Today, there is no sign of the London Academy of Diplomacy on Middlesex Street in London. Phone numbers for the organisation that can be found online do not work and websites lead to error messages. A receptionist at the address said the organisation left the premises six months ago.
“Any stuff we get, we just send it back,” she said.
In any case, Prof. Mifsud did indeed keep in touch with Papadopoulos. A couple of weeks later, on March 24th, they met in London where Mifsud introduced a lady calling herself Olga Vinogradova. She represented herself as a blood relation of Russian president Vladimir Putin. In subsequent emails back to the Trump campaign, Papadopoulos referred to her as Putin’s niece.
By all accounts, however, Papadopoulos eventually learned that this was a lie. Ms. Vinogradova was not related to Putin and she was probably using an alias.
It’s important to know when exactly Papadopoulos learned he was being duped, but for now all we know is that he was strung along for a very long time. He kept in touch with “Vinogradova” throughout the spring, but he was passed off before long to another intelligence officer who was ostensibly working for the Russian Ministry of Foreign Affairs. You can read about all this in the Special Counsel’s court filings, so I won’t retell the whole saga here.
What I want to focus on is the decision to misrepresent “Vinogradova” as a relative of Putin. She was, by Prof. Mifsud’s account, a very attractive woman. And he says that Papadopoulos’s initial interest in her was “very different from an academic one” and that he even tried to persuade her to travel to America with him, presumably for amorous reasons.
Using her as bait, they got Papadopoulos to enter into protracted negotiations to set up a summit between Putin and Trump. It’s not clear why the “niece” lie was necessary, and it certainly wasn’t prudent. It was discovered as a ruse by someone, and I can’t imagine it’s too difficult to keep track of Putin’s nieces, presuming he actually has any.
Papadopolous actually pitched his connections to Putin at a meeting with Trump on March 31st, 2016. So, the ruse paid immediate dividends. Why set up Papadopolous to look like a dupe? Why jeopardize an easy connection to the top of the campaign with an operationally insecure and unnecessary lie?

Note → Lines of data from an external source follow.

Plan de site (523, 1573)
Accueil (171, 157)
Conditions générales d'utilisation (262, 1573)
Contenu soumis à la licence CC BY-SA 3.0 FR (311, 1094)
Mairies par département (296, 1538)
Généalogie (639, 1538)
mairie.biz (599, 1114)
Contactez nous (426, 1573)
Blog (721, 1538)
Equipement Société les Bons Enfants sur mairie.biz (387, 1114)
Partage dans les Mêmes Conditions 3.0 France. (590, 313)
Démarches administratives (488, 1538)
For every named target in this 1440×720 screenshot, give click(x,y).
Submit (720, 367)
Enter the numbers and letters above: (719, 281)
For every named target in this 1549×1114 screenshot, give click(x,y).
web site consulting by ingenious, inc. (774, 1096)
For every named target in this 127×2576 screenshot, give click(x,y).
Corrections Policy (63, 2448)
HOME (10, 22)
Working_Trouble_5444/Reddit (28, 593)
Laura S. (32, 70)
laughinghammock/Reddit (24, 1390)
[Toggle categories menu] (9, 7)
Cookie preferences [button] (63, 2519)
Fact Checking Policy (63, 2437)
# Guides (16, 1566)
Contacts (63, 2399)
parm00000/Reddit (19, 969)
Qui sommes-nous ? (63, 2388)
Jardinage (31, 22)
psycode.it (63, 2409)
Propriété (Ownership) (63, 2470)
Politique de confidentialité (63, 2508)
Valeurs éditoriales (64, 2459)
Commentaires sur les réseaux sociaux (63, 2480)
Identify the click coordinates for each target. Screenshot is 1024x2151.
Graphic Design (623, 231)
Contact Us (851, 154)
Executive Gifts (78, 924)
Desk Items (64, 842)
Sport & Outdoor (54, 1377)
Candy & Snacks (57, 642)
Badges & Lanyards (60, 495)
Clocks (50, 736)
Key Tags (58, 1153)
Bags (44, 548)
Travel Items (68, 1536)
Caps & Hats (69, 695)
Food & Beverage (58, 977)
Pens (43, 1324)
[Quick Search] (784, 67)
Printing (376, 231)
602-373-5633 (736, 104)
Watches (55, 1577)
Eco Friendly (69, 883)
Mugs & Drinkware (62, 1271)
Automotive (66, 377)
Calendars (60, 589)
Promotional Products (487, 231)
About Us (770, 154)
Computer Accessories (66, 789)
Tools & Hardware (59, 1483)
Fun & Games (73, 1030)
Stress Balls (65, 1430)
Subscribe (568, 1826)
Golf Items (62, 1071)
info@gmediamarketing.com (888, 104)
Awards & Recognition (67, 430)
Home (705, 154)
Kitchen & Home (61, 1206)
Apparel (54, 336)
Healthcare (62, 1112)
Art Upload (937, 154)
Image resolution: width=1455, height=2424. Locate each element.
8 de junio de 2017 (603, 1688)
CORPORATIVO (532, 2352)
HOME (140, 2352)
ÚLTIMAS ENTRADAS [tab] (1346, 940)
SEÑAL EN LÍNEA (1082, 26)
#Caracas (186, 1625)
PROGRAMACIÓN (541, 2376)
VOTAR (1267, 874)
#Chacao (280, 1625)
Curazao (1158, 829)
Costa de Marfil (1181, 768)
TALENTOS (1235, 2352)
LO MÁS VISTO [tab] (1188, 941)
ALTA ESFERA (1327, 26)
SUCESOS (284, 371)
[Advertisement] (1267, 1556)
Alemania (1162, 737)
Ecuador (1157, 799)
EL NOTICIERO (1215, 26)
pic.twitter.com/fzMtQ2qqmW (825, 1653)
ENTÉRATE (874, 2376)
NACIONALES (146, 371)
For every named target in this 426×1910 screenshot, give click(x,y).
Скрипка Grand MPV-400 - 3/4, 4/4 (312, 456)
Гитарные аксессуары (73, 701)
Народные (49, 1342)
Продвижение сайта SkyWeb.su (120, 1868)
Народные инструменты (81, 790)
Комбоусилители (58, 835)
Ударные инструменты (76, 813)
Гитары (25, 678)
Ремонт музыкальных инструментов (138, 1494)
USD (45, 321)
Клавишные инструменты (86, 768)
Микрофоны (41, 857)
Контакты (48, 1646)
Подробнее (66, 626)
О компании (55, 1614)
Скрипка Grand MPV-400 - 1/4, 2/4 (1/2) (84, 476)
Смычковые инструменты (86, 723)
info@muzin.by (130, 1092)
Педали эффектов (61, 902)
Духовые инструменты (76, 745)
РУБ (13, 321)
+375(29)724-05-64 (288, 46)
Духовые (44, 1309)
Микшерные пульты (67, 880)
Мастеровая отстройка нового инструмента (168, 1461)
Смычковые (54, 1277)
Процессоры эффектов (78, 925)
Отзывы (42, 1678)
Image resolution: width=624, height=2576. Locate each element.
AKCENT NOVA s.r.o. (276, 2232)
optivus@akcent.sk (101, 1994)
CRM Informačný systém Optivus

One Papadopoulos email to Trump campaign officials said that the woman had offered “to arrange a meeting between us and the Russian leadership to discuss U.S.-Russia ties under President Trump.”
“I have already alerted my personal links to our conversation and your request,” Vinogradova said in an email to Papadopoulos in April, after Papadopoulos asked for help arranging a trip to Moscow.
“As mentioned we are all very excited by the possibility of a good relationship with Mr. Trump. The Russian Federation would love to welcome him once his candidature would be officially announced,” she added.
Perhaps the games they were playing with Papadopoulos got too real too fast, which may explain why there was a handoff to the officer working with the Ministry of Foreign Affairs. Still, the “niece” gambit didn’t go away. It appears to have been a pretty glaring error in tradecraft.
That it was used at all indicates to me a certain lack of seriousness and professionalism on the Russians’ part. But it also spells out how little regard they had for Trump’s prospects. They were willing to use Trump to move the Republican Party in a more pro-Russian direction, but they were more interested in humiliating and compromising his potential foreign policy team than in establishing long-lasting and trust-based relationships.
Now people will go looking for Olga Vinogradova. I don’t think they will find her. She was a mistake.